S’efforçant de rester concentrée, Rlinda jeta un œil aux écrans tactiques.
— Grâce à l’explosion, nous avons doublé notre avance. Il est temps de profiter de cette diversion.
Elle avait le cœur gros mais avait peine à croire que Davlin se soit sacrifié pour les sauver. Cela ne lui ressemblait pas.
À présent, les Rémoras avaient fait demi-tour et quittaient l’orbite à toute vitesse. Avides d’en finir, les intercepteurs les plus proches reprirent la chasse.
— Quels mauvais perdants, marmonna BeBob, encore sous le choc.
— Plus que cinq minutes avant que la propulsion interstellaire nous emmène loin d’ici. Pour le moment, descends dans la soute. Il y a là-bas quelques dizaines de caisses et de réservoirs.

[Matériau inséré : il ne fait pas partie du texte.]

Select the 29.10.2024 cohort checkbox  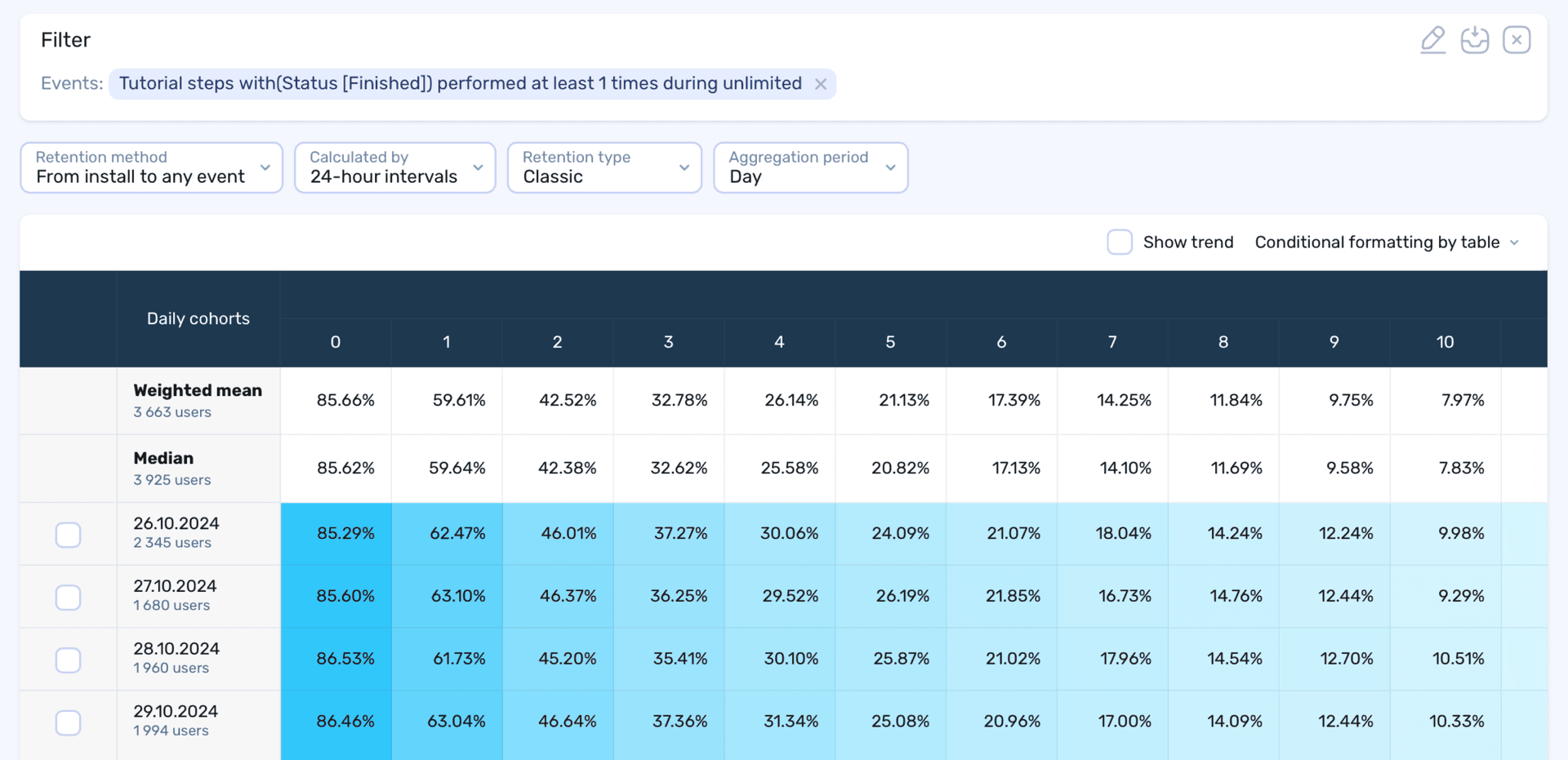coord(68,722)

BeBob se rua hors du cockpit, sachant ce qu’elle avait en tête. Tandis que les secondes s’égrenaient et que les Rémoras se rapprochaient, Rlinda observa par les caméras de surveillance BeBob qui poussait les caisses, les palettes et les barils au milieu de la soute. Les moteurs du vaisseau étaient à deux doigts de la surcharge, mais elle n’avait pas l’intention de finir comme le Foi Aveugle.
— Ça suffit, BeBob. Je suis prête dans trente secondes. Ramène tes fesses.
BeBob apparut bientôt à l’entrée du cockpit. Il s’affala sur son siège et boucla ses sangles antichoc. Une rafale de jazers tirée au jugé manqua de peu la poupe.
— Vidage de la soute, annonça Rlinda.
Elle ouvrit les écoutilles sans avoir drainé l’atmosphère, de sorte que la décompression explosive dispersa les débris, provoquant un écran de fumée… ou plutôt un champ de mines, dans lequel s’engouffrèrent les Rémoras. Ceux-ci perdirent le contrôle, et l’un d’eux subit de sérieux dommages. Rlinda n’avait pas l’intention de tuer des soldats qui ne faisaient que leur boulot… mais la vie de BeBob était en jeu.
Pas question de rester dans les parages : elle alluma les propulseurs ildirans et bondit hors du système solaire, espérant conserver une longueur d’avance sur les hommes du général Lanyan.